The results of various studies show that the middle elevations generally have the highest index of richness and species diversity, which in the present study is the reason for the high level of these indicators in Sardabroud forest site.
In Haftkhal in Neka forest site, elevation is relatively higher than other areas; this, as well as the dominance of the northern direction in this region, can be another factor for the dominance of the beech species and its dominance in competition with other species. In fact, less uniformity at high elevations is due to the abundance and dominance of beech species.

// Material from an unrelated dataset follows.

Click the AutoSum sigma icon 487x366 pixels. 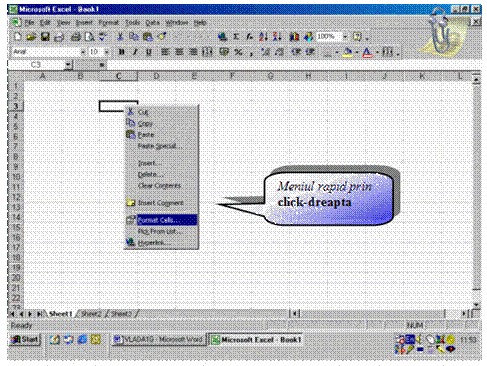click(236, 37)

In general, the results of similar studies show that lower temperatures and slower melting of ice in these areas, especially at high elevations, causes less variety in diversity. These slopes are more humidity and colder causing the dominance of beech species and as a result reduce the uniformity index. Although, it is worth mentioning that in different regions, due to their climatic and geological characteristics and geographical location, different results are obtained about aspect, but usually diversity is greater in aspects with higher humidity and temperature [
84].
Another important factor that affects the diversity index, along with natural factors, is management and conservation practices in the forests. In fact, the huge difference in biodiversity index between forest sites with similar elevation and environmental conditions, despite the relative similarity of climatic, physiographic and biological conditions, can be attributed to the management style in these forests.

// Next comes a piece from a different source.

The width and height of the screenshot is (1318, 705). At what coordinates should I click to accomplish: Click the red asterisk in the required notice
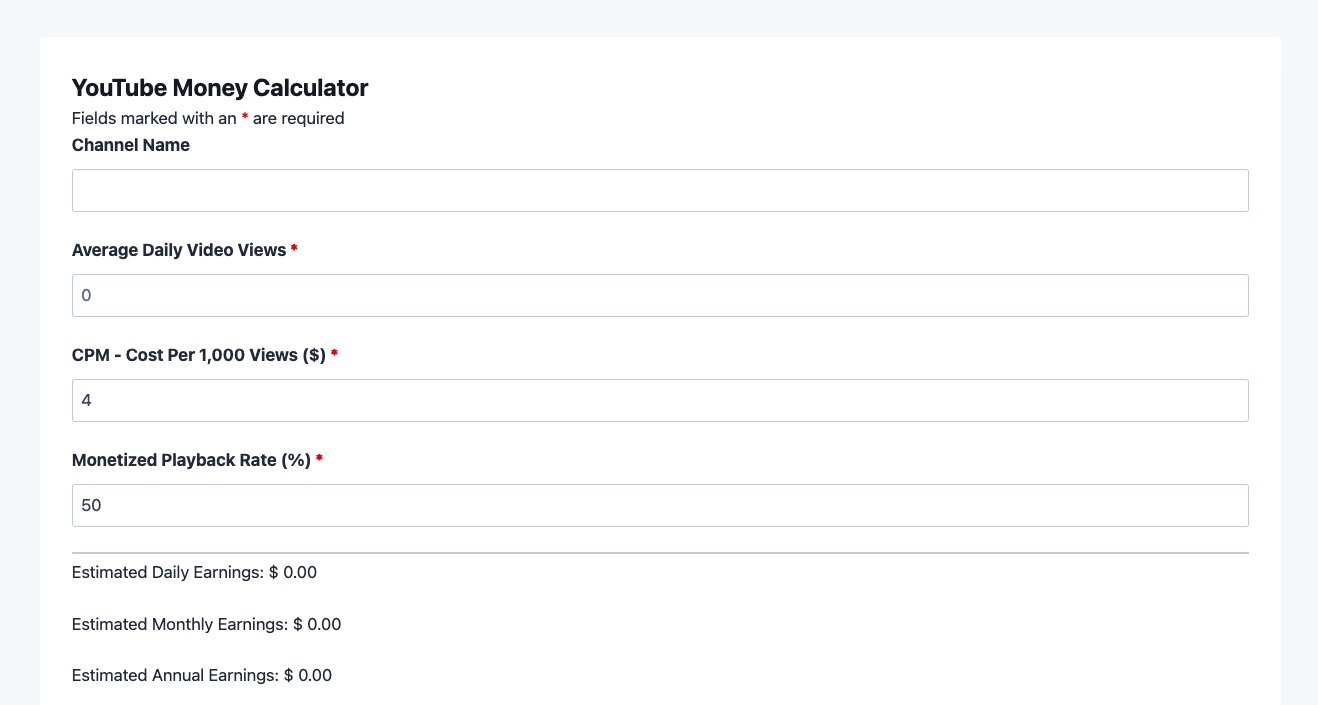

Therefore, in general, the Shannon diversity index in the managed and protected forest area is significantly larger compared to other areas, which indicates that tree felling and human pressure in the area has resulted in more heterogeneity in the number and diversity of reproduction of different species.

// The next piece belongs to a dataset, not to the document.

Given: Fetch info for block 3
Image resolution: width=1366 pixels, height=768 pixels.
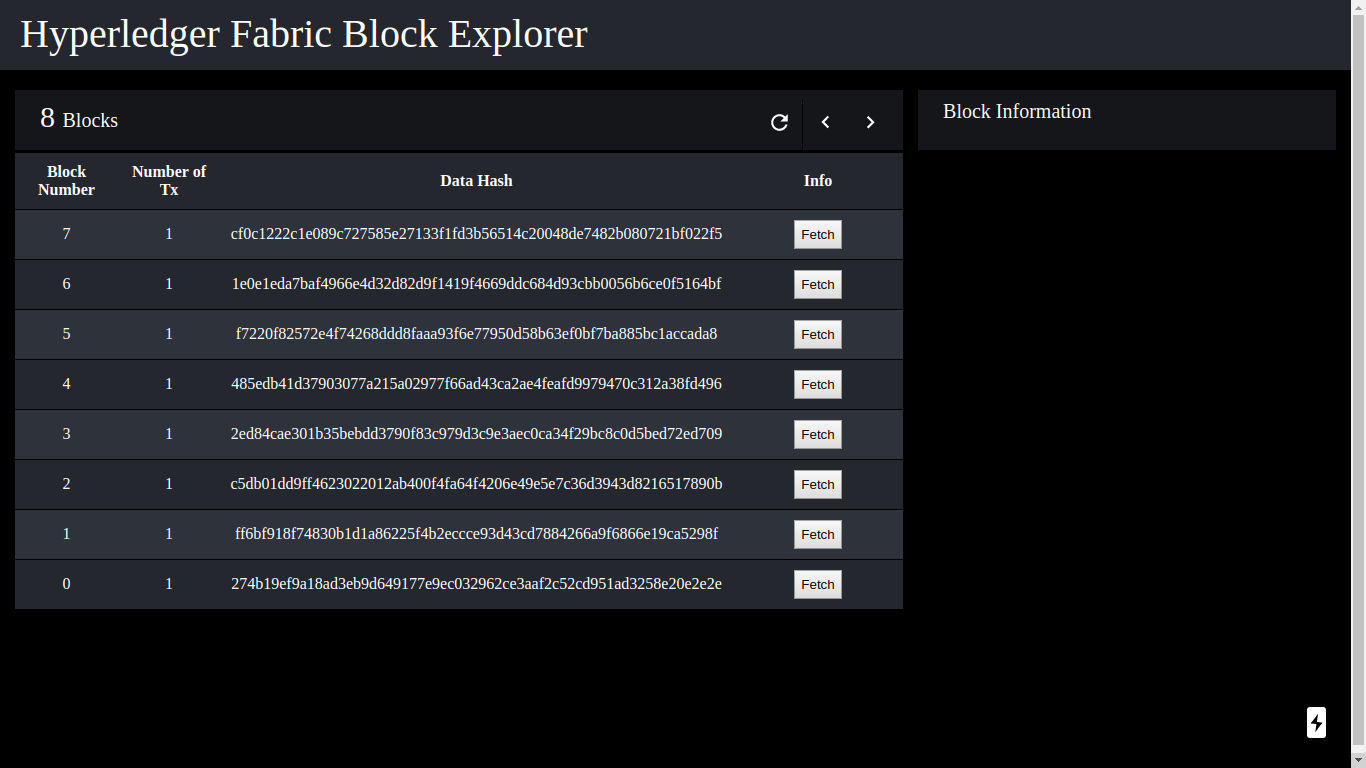Looking at the screenshot, I should click(817, 434).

It is necessary to mention that it seems that other environmental factors such as humidity, precipitation, temperature and soil in the studied forest sites, one would expect that the modeling coefficient will increase. Thus, if a model is developed that includes all the other abiotic factors (mentioned), the R
2 should be much higher. In our research, results show the capability of some machine learning techniques to produce accurate estimates of biodiversity index in forest sites and to identify important variables (e.g., elevation, BAL). Although it cannot be said that RF techniques may always be better than other machine learning methods, our results showed a higher coefficient of determination and lower RMSE than other ML methods evaluated. The same results were achieved using ML and geo statistical methods [
34] to predict aboveground biomass in Chinese forests, which concluded that the random forest created a reliable and accurate method for AGB mapping in subtropical forest regions with complex topography.
5. Conclusions
The main goal of natural resource management is to preserve biodiversity in natural ecosystems, assuming that habitats with more biodiversity have more ecological stability and fertility than areas with less biodiversity, and more stable ecosystems will be more dynamic. In this study, by combining biotic and abiotic factors in ML models, we analyzed their relationship to biodiversity indices across eight forest sites in the Hyrcanian forest in northern Iran. Four machine learning algorithms including GAM, SVM, RF, and nearest neighbor algorithm were used to model tree diversity. The results showed that machine learning methods, especially the random forest and support vector machine, were more accurate than other methods. Based on results of the RF model, elevation, BA, and BAL, were indicated as the most influential factors defining variation of tree diversity in the Hyrcanian forests. Also, in this study, we simultaneously examined the important biotic and abiotic factors in relation to the biodiversity index, which distinguishes this study from similar studies.
Machine learning techniques can often superior to traditional methods when assumptions model for applying parametric procedures are not validated Also, flexibility, accuracy, and the ability to model complex and nonlinear relationships are features of ML methods.